(Stored data)
════

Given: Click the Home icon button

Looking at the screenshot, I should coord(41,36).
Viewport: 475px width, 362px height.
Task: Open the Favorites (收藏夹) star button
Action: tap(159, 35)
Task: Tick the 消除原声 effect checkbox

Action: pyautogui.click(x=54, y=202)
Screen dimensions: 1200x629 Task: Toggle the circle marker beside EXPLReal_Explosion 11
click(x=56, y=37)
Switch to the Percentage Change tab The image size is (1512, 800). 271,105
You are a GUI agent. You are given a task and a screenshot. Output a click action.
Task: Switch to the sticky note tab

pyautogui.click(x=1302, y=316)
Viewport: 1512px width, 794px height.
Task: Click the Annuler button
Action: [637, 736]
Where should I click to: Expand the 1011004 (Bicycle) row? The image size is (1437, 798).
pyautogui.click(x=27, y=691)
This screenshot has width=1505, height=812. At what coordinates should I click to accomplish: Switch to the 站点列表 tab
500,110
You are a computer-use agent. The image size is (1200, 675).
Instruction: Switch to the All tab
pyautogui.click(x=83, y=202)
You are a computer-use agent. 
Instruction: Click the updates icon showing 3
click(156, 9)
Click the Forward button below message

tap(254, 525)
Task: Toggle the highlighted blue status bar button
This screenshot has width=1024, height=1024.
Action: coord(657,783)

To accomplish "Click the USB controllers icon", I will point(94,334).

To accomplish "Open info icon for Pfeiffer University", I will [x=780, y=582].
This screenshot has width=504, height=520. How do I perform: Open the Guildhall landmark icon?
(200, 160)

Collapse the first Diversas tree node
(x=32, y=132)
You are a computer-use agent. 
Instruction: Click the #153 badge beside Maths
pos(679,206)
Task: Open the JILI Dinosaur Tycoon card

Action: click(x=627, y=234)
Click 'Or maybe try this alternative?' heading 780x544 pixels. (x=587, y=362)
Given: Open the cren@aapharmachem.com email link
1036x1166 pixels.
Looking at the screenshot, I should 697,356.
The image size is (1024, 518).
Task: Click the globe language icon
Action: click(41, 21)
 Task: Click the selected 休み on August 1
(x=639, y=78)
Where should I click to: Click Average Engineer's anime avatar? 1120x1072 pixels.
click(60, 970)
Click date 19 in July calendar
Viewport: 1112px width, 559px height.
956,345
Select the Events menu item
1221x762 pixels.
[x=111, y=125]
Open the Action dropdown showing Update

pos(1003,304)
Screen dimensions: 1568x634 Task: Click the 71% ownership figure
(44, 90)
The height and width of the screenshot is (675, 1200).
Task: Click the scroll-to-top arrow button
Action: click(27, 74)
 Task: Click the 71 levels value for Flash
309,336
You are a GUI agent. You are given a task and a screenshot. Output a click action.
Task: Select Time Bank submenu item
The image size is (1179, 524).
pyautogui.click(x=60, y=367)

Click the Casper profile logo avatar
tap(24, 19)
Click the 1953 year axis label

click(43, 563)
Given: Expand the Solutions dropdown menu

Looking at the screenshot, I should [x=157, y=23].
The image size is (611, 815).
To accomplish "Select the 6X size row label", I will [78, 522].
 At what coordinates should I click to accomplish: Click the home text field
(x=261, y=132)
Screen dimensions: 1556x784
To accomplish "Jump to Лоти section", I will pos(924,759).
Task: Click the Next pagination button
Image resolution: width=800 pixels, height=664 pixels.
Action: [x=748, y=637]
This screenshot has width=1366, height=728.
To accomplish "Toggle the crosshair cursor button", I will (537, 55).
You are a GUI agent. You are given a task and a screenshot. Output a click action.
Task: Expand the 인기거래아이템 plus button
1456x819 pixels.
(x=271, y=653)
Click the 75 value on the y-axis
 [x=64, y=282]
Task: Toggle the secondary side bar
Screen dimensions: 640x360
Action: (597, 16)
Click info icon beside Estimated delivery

════

_Work item_
Every line above is to be transcribed exactly, with nothing missed.

_Solution to this task_
Given: Click the Home icon button

Looking at the screenshot, I should coord(41,36).
Viewport: 475px width, 362px height.
Task: Open the Favorites (收藏夹) star button
Action: tap(159, 35)
Task: Tick the 消除原声 effect checkbox

Action: pyautogui.click(x=54, y=202)
Screen dimensions: 1200x629 Task: Toggle the circle marker beside EXPLReal_Explosion 11
click(x=56, y=37)
Switch to the Percentage Change tab The image size is (1512, 800). 271,105
You are a GUI agent. You are given a task and a screenshot. Output a click action.
Task: Switch to the sticky note tab

pyautogui.click(x=1302, y=316)
Viewport: 1512px width, 794px height.
Task: Click the Annuler button
Action: [637, 736]
Where should I click to: Expand the 1011004 (Bicycle) row? The image size is (1437, 798).
pyautogui.click(x=27, y=691)
This screenshot has width=1505, height=812. At what coordinates should I click to accomplish: Switch to the 站点列表 tab
500,110
You are a computer-use agent. The image size is (1200, 675).
Instruction: Switch to the All tab
pyautogui.click(x=83, y=202)
You are a computer-use agent. 
Instruction: Click the updates icon showing 3
click(156, 9)
Click the Forward button below message

tap(254, 525)
Task: Toggle the highlighted blue status bar button
This screenshot has width=1024, height=1024.
Action: coord(657,783)

To accomplish "Click the USB controllers icon", I will point(94,334).

To accomplish "Open info icon for Pfeiffer University", I will [x=780, y=582].
This screenshot has width=504, height=520. How do I perform: Open the Guildhall landmark icon?
(200, 160)

Collapse the first Diversas tree node
(x=32, y=132)
You are a computer-use agent. 
Instruction: Click the #153 badge beside Maths
pos(679,206)
Task: Open the JILI Dinosaur Tycoon card

Action: click(x=627, y=234)
Click 'Or maybe try this alternative?' heading 780x544 pixels. (x=587, y=362)
Given: Open the cren@aapharmachem.com email link
1036x1166 pixels.
Looking at the screenshot, I should 697,356.
The image size is (1024, 518).
Task: Click the globe language icon
Action: click(41, 21)
 Task: Click the selected 休み on August 1
(x=639, y=78)
Where should I click to: Click Average Engineer's anime avatar? 1120x1072 pixels.
click(60, 970)
Click date 19 in July calendar
Viewport: 1112px width, 559px height.
956,345
Select the Events menu item
1221x762 pixels.
[x=111, y=125]
Open the Action dropdown showing Update

pos(1003,304)
Screen dimensions: 1568x634 Task: Click the 71% ownership figure
(44, 90)
The height and width of the screenshot is (675, 1200).
Task: Click the scroll-to-top arrow button
Action: click(27, 74)
 Task: Click the 71 levels value for Flash
309,336
You are a GUI agent. You are given a task and a screenshot. Output a click action.
Task: Select Time Bank submenu item
The image size is (1179, 524).
pyautogui.click(x=60, y=367)

Click the Casper profile logo avatar
tap(24, 19)
Click the 1953 year axis label

click(43, 563)
Given: Expand the Solutions dropdown menu

Looking at the screenshot, I should [x=157, y=23].
The image size is (611, 815).
To accomplish "Select the 6X size row label", I will [78, 522].
 At what coordinates should I click to accomplish: Click the home text field
(x=261, y=132)
Screen dimensions: 1556x784
To accomplish "Jump to Лоти section", I will pos(924,759).
Task: Click the Next pagination button
Image resolution: width=800 pixels, height=664 pixels.
Action: [x=748, y=637]
This screenshot has width=1366, height=728.
To accomplish "Toggle the crosshair cursor button", I will (537, 55).
You are a GUI agent. You are given a task and a screenshot. Output a click action.
Task: Expand the 인기거래아이템 plus button
1456x819 pixels.
(x=271, y=653)
Click the 75 value on the y-axis
 [x=64, y=282]
Task: Toggle the secondary side bar
Screen dimensions: 640x360
Action: (597, 16)
Click info icon beside Estimated delivery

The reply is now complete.